Heidelberg University is observing Genocide Awareness Week with a series of events that recall the atrocities that took place in Cambodia in the 1970s. The annual observance revisits genocides that have occurred in various parts of the world.
Tuesday evening, a readers' theatre presentation, "April 17: Stories from the Cambodian Genocide," was staged.
Chris Tucci, professor of theater at Heidelberg, wrote the script based on the book "First They Killed My Father" by Loung Ung.
PHOTO BY ROB LEDWEDGE
Hoeur Kim (right) speaks to area high school students Wednesday while her daughter, Sreng Kim-Chhay, looks on. The women are to present “Escaping the Killing Fields: A Daughter and Mother Tell Their Stories” this evening at Heidelberg University.
PHOTO BY ROB LEDWEDGE
Instructor Chris Tucci takes part in a readers’ theater performance of “April 17” Tuesday at Heidelberg University. Tucci wrote the script.

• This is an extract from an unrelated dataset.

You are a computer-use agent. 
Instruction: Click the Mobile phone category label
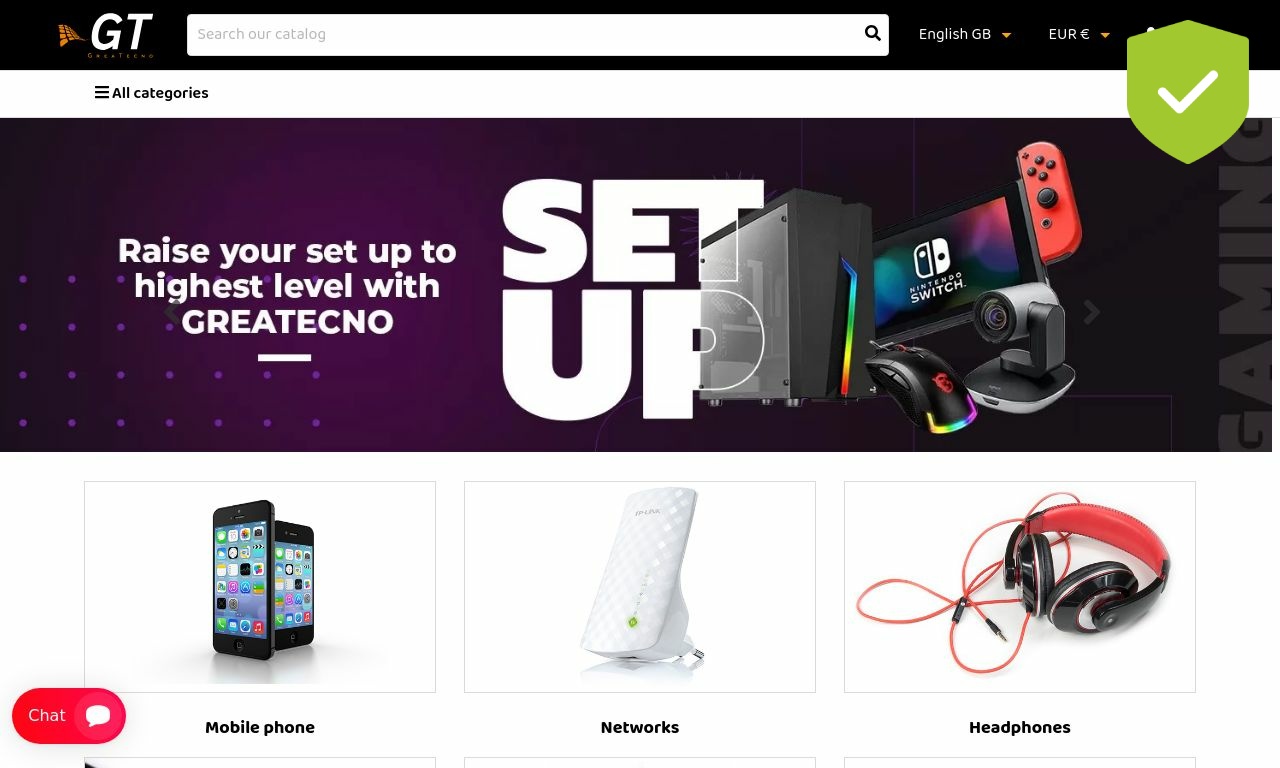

The drama recalls April 17, 1975, when the Khmer Rouge took over the Cambodian government. The military began a purge that claimed more than 20 percent of the Cambodian people over a period of nearly four years.
Tucci, Morgan LaFlure, Marina Richley and Lindsay Kagy narrated the chaos of the refugees who were forced out of their homes and took the voices of a Cambodian family, the Ungs.
One character is Loung Ung, who was 5 years old when her family was driven out of the city and relocated to work camps.
The sights, sounds and scents of a quiet city street are described at the opening of the play, along with appropriate sound effects, music and recorded Cambodian dialogue.
Conflict quickly arises when one of the children questions her father about "the bombs."
Although he tries to explain, he cannot bring himself to tell her the truth about war. He calls the invading soldiers "the destroyers of things."
Then, one day, Cambodian citizens are ordered to pack their belongings and leave. The Ungs load up their truck and depart.
During the night, the sounds of gunfire awaken them as they try to sleep in the vehicle. People who have refused to leave have been shot.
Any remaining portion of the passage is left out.